Average item price (euro) for shops 1,2,3,4,5:  4.77084071458 2.3672966714 0.763742274432 0.419780972926 0.446799707655


So shops 3-5 have very small purchases that occur there (under a Euro), while shops 1 and 2 sell items at least 3-10 times the price of 3,4, and 5. Let's see if there are additional correlations between our features. So it seems apparent that 1-2 are large retailers that also have more expensive items. If stores 3-5 wanted to improve amount_spent by all customers, what features would they have to focus on?
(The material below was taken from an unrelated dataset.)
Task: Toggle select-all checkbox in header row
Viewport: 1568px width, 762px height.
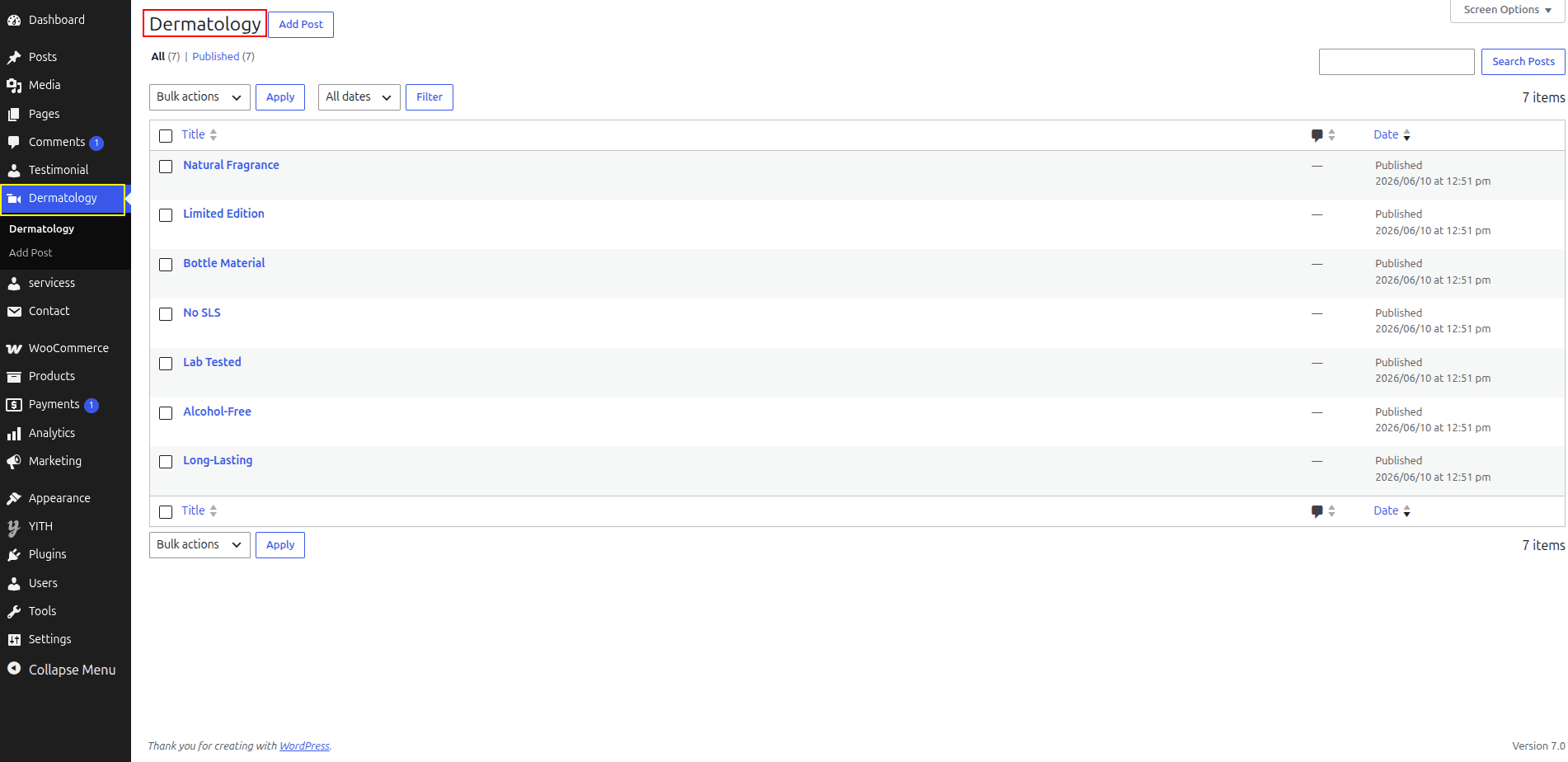Action: 166,136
Let's try looking at the features that have strong correlations with amount_purchased (row index 6).

In [16]:
corrTable= train.corr()
plt.imshow(corrTable, interpolation='nearest', cmap='viridis')
plt.colorbar(label='Correlation of Features')

<matplotlib.colorbar.Colorbar at 0x1238d0e90>

## Predicting Amounts Purchased

From the persepective of the company, the target variable would be the amounts_purchased. Let's see if we can visualize how the other variables compare to it. 

In [17]:
from sklearn.ensemble import RandomForestClassifier
from sklearn import preprocessing

#We'll first normalize our training data, create a random forest object and finally fit it with a random forest classifier
#trainNormX= preprocessing.normalize(train.ix[:, train.columns != 'amount_purchased'])
trainNormX= train.drop('customer_id',1)

trainY= trainNormX['amount_purchased']

#print type(trainNormX), type(trainY)
forestModel= RandomForestClassifier(n_estimators= 100, random_state= 42)#Include all four features
forestModel.fit(trainNormX.ix[:, trainNormX.columns != 'amount_purchased'], trainY)

ValueError: Unknown label type: array([[  8.61156000e+02],
       [  2.31200000e+00],
       [  9.37066000e+02],
       ..., 
       [  4.41574800e+03],
       [  2.77280000e+01],
       [  1.05267300e+03]])

Don't understand error (I've been able to do this before just fine). You can see that it's having trouble cause the elements inside are arrays, not values.  Tried converting trainY to np.array but I get the same error. Changing the dimensions also gives the same problems. Wasted too much time troubleshooting this, next item on list of priorities.